Thursday's WOD,
"Gym-Nasty-ics Night" thanks to Amy from CrossFit Vancouver:
Rounds in 20 minutes of
2 Rope Climbs
4 Knees to Elbows
8 Burpees
16 Jumping Squats
32 V-sits
Substitution for the 2 Rope Climbs is 4 Ring Rows, and don't forget to add/check your results on the CrossFit Leader Board.
Wednesday's WOD:
Widowmakers (2 more weeks left)
Low bar back-squat 20 rep max
Complete a few warm-up sets (12, 5 and 5 reps) and add 10-20 lbs to your last Widowmaker weight (or start with 60-65% of your 1 rep max if it's your first time trying these) and attempt to do 20 reps without racking it. Breathing is the key, so make sure to breath deeply prior to the descent and exhale near the top of your squat on the way back up.

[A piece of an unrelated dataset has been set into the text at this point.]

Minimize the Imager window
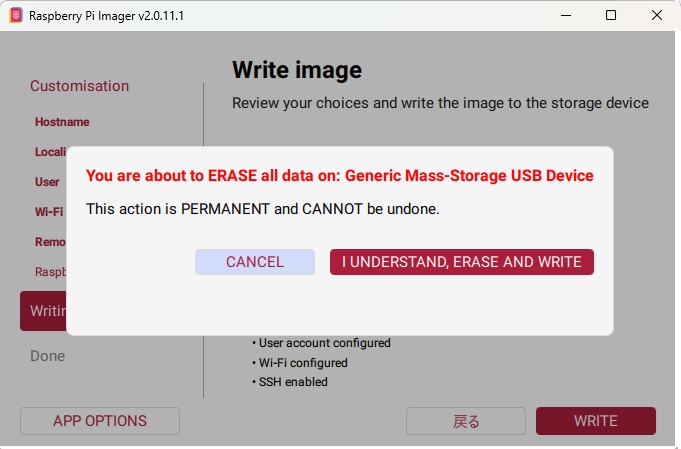Image resolution: width=681 pixels, height=449 pixels. (566, 15)
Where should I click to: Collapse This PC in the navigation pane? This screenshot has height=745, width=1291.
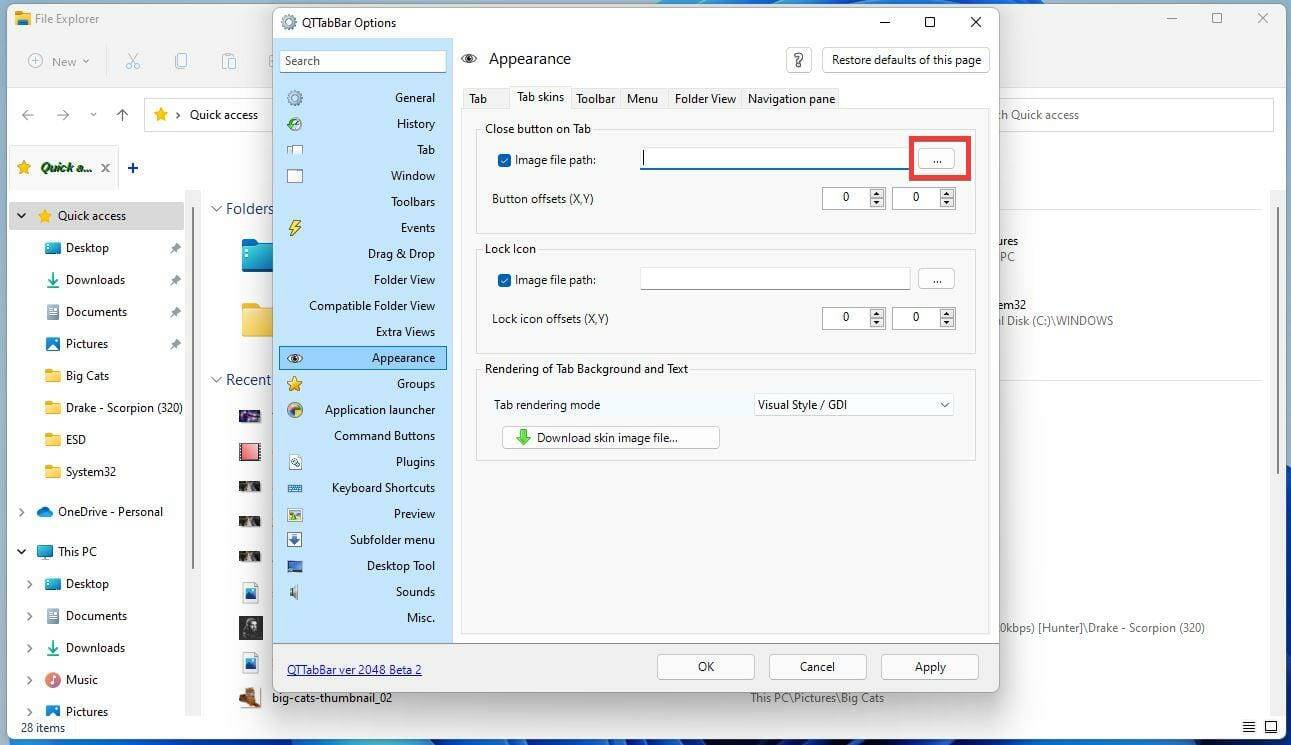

Stop a the top of your squat, without racking it, and take 2-3 deep breaths the minute you feel a little dizzy, and again every 1-3 reps.
The toughest part of this exercise is ignoring the little monsters in your head telling you to stop and rack the bar because your shoulders and hands are cramping up, quads are burning, you're moaning like a moose in heat, etc... but don't forget to breathe and always use a spotter.
Then,
Lil Sasquatch
21, 15 and 9 reps of
Sumo Deadlift High Pulls
Push Press
Weight is men 75 lbs, women 45 lbs, or scaled to ability.
Lovely Dianne completing Lil Sasquatch always with a smile.